*Text section*:
▼▼▼
Seen from Paris, blog about Paris

You thought Parisians are witty, arrogant, bitching about everything and anything, obsessed with food and culture, and always up for discussion? Well... you're perfectly right! And you're on the right page to check it out.

With Vieux Frères, Fauve’s human emotions blast the system

Suddenly, 5 kids launched a salvation bomb. With deep samples and bullet-speed incantations, Vieux Frères forces you to see beyond the Matrix and calls all of us to break free. Radical.

The following chronicle might be slightly frustrating, as it is impossible to describe Vieux Frères without talking about the meaning of the lyrics, and they are of course all in French, which most of you unfortunately are not able to understand. I only wish, by breaking it down to you, that you will be able to seize the energy of it beyond the lenguage, like a Sigur Ros or a Dead Can Dance song…

Created somewhere in 2010, Fauve describes itself as a moveable band, with 5 key characters. I haven’t been able to find excatly who is beyond the lyrics; I hope later on I will. The band is quite discrete and I never had heard of them until last Friday. Then, before the album was released, a mass communication campaign took place, and I saw several article about Fauve and how amazing they were. So I got myself the album, and gave it a try. A doubtful try, as I always beware of too much communication, which is usually suspicious.
▲▲▲
*What to do*:
1) Copy everything from "Created somewhere in" down to "is usually suspicious." in the Vieux Frères review, and change "moveable band" to "mobile group".
2) According to the Vieux Frères review, how many key characters make up Fauve?

[Data records]
▼▼▼
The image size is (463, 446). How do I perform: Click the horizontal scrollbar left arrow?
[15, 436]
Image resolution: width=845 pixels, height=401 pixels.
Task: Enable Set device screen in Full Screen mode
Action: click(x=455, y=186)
▲▲▲
*The answers*:
1)
Created somewhere in 2010, Fauve describes itself as a mobile group, with 5 key characters. I haven’t been able to find excatly who is beyond the lyrics; I hope later on I will. The band is quite discrete and I never had heard of them until last Friday. Then, before the album was released, a mass communication campaign took place, and I saw several article about Fauve and how amazing they were. So I got myself the album, and gave it a try. A doubtful try, as I always beware of too much communication, which is usually suspicious.

2) Five key characters.